Ask a Pastor Column

Presenting biblical answers to tough questions

Q: I have heard people say “I can forgive but I never forget.” Does forgiving require forgetting about the hurt also?

A: I don’t think that it’s possible for us to forget about sin in the modern sense of the word. Painful and traumatic events burn a strong “memory tag” in our brains. Our bodies and brains want us to remain mindful of that hurtful situation so we don’t repeat it in the future! People who have been hurt by sin will carry the scars and the memory of what happened. Being told to “forgive and forget” often just reinforces the pain memory response if we don’t understand the biblical meaning of the word! There’s a difference between how we commonly think of forgetting, and how the word is used in scripture, particularly the Old Testament.
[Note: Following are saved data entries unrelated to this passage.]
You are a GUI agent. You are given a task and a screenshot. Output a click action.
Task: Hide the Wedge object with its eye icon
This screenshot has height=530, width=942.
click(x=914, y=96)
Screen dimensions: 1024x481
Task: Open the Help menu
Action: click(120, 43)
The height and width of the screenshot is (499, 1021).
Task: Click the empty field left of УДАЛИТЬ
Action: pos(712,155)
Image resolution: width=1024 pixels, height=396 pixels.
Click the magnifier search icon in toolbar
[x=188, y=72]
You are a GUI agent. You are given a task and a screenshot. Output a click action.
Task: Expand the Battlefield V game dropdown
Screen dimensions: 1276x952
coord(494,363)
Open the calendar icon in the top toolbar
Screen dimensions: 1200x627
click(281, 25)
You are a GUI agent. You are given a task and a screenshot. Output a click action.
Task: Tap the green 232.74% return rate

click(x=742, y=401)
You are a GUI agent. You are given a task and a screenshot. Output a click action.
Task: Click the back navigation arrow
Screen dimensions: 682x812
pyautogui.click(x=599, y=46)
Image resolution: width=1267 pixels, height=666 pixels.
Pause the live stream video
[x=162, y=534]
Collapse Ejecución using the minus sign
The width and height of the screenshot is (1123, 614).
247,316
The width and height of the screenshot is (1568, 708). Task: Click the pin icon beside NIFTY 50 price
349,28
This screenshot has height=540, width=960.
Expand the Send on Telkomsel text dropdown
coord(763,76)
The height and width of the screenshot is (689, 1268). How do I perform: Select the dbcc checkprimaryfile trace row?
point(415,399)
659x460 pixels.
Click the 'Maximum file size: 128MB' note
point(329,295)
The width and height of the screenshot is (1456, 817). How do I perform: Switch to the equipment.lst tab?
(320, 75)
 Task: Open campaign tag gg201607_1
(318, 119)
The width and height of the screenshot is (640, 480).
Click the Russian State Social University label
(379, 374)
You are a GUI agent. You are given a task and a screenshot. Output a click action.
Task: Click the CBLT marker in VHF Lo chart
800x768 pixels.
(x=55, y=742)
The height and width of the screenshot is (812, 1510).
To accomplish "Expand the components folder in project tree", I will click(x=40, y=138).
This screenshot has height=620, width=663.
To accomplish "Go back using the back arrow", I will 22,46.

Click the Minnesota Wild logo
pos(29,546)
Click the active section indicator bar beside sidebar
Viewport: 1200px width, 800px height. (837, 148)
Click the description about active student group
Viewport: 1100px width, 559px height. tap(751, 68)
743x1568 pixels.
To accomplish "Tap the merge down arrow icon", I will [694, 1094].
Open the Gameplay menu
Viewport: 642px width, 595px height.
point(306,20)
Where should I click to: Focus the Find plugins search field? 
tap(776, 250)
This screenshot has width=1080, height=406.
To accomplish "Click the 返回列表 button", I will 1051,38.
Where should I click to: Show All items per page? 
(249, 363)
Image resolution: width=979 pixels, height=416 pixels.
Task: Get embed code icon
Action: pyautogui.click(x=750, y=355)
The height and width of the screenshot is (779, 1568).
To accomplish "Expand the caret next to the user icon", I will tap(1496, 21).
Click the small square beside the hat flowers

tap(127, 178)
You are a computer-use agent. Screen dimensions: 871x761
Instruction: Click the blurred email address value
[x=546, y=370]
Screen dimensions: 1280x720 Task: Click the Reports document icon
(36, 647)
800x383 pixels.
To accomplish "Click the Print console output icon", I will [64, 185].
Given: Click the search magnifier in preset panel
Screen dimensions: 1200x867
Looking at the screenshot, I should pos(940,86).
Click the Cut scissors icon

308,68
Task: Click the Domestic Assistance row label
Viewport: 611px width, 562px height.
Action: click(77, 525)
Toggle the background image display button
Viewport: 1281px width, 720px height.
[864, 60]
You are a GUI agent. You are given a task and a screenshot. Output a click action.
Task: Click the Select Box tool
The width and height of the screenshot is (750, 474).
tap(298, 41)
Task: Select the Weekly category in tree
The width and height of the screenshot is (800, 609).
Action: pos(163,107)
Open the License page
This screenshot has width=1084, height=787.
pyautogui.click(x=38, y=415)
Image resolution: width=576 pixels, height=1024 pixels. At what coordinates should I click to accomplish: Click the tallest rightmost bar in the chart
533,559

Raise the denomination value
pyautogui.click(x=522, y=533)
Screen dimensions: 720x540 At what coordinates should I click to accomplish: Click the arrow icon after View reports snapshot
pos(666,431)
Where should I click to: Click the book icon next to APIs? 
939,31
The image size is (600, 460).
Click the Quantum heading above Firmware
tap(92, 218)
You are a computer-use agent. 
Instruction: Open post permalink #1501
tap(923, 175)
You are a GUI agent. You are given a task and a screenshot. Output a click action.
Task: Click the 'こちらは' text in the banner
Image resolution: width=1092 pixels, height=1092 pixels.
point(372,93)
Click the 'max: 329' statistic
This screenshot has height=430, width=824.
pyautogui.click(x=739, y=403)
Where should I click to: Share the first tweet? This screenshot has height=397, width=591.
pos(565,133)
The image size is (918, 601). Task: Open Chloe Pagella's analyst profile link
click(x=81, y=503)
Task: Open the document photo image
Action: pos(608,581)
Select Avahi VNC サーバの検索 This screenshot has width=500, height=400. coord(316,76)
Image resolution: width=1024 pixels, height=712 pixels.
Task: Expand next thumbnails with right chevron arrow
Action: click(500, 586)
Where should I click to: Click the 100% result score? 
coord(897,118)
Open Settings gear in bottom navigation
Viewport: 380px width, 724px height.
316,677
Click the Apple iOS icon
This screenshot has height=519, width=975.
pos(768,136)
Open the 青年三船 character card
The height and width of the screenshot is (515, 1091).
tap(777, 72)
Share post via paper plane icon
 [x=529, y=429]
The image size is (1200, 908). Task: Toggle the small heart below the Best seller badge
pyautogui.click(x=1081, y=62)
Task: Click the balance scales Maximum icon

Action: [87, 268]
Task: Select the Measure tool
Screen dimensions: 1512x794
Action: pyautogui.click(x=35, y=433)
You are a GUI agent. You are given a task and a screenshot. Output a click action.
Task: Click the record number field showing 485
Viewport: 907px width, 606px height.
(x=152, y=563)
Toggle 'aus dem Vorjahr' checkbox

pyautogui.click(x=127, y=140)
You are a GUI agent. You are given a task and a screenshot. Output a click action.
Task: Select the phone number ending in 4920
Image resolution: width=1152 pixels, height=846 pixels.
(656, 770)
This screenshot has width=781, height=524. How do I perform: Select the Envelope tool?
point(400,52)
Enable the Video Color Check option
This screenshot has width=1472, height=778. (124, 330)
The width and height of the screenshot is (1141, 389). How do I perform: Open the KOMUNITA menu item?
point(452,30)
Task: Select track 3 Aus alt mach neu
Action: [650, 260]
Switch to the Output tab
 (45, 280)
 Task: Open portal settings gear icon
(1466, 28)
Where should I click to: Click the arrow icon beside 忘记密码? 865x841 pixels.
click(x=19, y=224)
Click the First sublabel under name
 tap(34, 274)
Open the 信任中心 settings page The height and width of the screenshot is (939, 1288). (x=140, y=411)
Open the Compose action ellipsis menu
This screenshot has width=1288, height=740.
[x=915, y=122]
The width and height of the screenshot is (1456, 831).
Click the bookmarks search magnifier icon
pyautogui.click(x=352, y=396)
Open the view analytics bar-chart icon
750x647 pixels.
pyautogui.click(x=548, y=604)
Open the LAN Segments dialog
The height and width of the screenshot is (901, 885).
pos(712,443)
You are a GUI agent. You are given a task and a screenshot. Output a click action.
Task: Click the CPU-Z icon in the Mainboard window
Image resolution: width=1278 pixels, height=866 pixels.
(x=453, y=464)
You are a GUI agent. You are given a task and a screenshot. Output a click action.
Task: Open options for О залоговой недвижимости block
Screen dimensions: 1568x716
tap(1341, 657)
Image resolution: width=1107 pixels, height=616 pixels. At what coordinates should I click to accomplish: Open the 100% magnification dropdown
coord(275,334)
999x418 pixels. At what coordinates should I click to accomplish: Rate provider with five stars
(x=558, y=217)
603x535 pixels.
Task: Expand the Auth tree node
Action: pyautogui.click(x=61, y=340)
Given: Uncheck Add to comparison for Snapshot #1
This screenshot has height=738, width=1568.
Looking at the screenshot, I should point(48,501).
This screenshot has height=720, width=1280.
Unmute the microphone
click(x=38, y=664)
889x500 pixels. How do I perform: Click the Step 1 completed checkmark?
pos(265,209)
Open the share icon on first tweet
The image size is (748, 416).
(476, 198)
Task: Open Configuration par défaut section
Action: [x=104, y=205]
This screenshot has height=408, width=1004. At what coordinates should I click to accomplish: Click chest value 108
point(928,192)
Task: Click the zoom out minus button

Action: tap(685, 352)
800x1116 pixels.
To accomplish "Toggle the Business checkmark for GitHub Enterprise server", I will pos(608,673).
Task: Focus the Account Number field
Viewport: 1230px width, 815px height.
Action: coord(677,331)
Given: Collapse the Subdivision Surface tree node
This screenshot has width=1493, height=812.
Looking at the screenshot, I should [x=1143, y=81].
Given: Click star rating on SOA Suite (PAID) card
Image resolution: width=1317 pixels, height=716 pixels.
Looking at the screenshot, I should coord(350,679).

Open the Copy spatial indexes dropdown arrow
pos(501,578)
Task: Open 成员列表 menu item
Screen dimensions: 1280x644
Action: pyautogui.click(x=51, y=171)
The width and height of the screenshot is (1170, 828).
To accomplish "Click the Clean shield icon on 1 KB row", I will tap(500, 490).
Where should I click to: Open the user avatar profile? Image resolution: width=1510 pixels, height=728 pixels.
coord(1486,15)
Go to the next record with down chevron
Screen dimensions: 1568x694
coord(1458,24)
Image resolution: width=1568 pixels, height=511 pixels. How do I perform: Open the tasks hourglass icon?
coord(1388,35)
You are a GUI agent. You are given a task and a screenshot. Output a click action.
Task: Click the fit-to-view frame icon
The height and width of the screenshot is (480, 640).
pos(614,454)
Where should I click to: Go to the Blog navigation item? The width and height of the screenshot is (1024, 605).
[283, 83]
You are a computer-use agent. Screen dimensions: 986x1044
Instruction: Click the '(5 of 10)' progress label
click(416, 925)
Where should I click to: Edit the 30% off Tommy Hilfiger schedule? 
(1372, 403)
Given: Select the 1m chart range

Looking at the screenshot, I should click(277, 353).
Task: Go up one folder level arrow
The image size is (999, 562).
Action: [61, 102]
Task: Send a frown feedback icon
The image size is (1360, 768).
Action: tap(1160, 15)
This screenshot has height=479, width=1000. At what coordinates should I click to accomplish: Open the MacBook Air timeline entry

In the Old Testament, the words “forget” and “remember” involve a sense of will, action and decision that isn’t present in our modern usage. For example, when we examine the moment in Exodus when God decides to free his enslaved people, we read this: “God heard their groaning, and God remembered His covenant… and God acknowledged them.” (Exodus 2:24-25). This doesn’t mean that God is absent-minded! It means that God set the suffering of His people at the forefront of His mind and He was going to do something about it! Every time in scripture we’re told that God remembered, it always introduces an action (Genesis 30:22; 1 Samuel 1:19; etc.).

The word “forget” in the Old Testament conveys a similar but opposite meaning. When God tells Israel in Jeremiah 31:34 “their sin I will remember no more,” it means that the sins Israel committed will no longer affect the relationship. He is taking sin off the table and as far as He is concerned, it’s like the sin never happened.

Notice also in Jeremiah 31:34 that forgiving and forgetting (in the biblical sense) are synonyms; they mean the same thing. We don’t have to think that the sin never happened, we just have to act like it never happened. Forgiveness is a conscious choice to take the occurrence of that sin away from the relationship. By forgiving, we let go of bitterness and any right to retribution; entrusting the situation to God. And we commit to treating the person as though they never committed that sin. This conscious choice opens the door to a process of healing. And, as the pain of the sin is resolved by that healing process, we often find that the memory itself begins to naturally fade in importance. So forgiving involves forgetting in the biblical sense, and forgiving leads to forgetting in the natural or modern sense.